If smiles and good cheer are anything to go by, Camp Comfort works. Nearly 50 young children, each with a very good reason to feel angry, depressed and bitter, went home after last weekend’s adventure far stronger and healthier than when they arrived.

“The other day a mom called me,” Snow said. “She told me her son hadn’t cried since his father had died, but when she picked him up from camp he started talking about his dad and crying as soon as he got in the car. They talked about him and cried the whole way home. She was just so glad and relieved. What happens here is so important, and so wonderful.”

If Snow has a filing cabinet full of success stories to warm her during the winter months, the story that most closely concerns Evergreen resident Bill Lathrop is his buddy Trevor’s. Trevor was just 10 years old when his big brother, Tyler, was struck and killed by a motorist while riding his bicycle near his Arvada home two years ago.

“It happened on the last day of school,” Trevor said.
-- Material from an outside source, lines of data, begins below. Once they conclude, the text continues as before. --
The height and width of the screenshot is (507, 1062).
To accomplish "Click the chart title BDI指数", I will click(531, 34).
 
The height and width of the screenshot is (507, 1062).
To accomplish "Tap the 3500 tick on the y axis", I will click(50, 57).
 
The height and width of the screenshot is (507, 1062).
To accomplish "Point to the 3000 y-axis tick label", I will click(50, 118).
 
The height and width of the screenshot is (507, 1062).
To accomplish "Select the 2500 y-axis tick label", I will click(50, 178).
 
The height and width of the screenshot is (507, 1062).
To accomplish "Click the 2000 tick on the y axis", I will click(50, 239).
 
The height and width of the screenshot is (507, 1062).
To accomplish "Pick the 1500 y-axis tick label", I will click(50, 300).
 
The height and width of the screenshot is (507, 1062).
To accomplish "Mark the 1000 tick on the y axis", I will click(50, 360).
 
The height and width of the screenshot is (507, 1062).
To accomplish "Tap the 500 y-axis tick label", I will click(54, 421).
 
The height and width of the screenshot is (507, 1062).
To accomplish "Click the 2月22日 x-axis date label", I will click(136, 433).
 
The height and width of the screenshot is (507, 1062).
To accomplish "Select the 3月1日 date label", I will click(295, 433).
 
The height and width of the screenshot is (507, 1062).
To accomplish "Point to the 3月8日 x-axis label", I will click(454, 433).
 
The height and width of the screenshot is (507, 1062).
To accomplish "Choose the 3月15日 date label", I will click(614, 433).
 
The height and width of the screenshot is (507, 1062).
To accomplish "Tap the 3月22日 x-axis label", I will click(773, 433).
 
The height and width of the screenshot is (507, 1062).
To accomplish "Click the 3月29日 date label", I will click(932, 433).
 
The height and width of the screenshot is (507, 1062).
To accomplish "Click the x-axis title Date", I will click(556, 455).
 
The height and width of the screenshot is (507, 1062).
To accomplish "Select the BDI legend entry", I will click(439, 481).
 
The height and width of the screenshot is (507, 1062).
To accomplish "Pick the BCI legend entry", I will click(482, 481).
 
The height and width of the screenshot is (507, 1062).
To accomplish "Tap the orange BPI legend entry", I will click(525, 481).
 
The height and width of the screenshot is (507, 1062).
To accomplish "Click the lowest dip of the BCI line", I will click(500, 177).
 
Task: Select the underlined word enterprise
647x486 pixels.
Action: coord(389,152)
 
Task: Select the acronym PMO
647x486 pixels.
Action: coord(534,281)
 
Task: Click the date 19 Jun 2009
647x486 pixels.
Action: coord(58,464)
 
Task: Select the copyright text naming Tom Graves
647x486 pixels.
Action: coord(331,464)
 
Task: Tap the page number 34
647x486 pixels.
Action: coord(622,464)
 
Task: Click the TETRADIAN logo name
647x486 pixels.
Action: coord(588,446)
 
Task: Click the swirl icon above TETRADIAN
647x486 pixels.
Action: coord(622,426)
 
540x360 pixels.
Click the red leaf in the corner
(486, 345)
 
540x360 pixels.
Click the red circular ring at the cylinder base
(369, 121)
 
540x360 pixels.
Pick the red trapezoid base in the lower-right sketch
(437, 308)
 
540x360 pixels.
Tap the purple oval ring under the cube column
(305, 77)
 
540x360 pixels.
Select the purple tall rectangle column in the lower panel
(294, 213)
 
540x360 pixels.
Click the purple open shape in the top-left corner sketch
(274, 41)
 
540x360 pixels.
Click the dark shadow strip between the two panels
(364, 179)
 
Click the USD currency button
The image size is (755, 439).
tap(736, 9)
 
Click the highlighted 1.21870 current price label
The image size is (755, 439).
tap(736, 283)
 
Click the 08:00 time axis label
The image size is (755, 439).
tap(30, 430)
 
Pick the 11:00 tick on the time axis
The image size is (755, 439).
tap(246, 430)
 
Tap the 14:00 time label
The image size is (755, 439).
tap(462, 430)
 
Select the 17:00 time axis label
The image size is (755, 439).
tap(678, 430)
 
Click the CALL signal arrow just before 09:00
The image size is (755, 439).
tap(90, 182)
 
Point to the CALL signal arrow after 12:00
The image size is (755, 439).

Last weekend was Trevor’s second tour at Camp Comfort, the same as Bill.

“The first year was really hard, but it’s easier this year,” said Trevor, softly but steadily. “I like having a buddy, and because I was here before I can help the new kids. It’s a little scary, at first.

“I wasn’t really sure I wanted to come here the first time, but now I’m glad I did. It really helped. I feel a lot better.”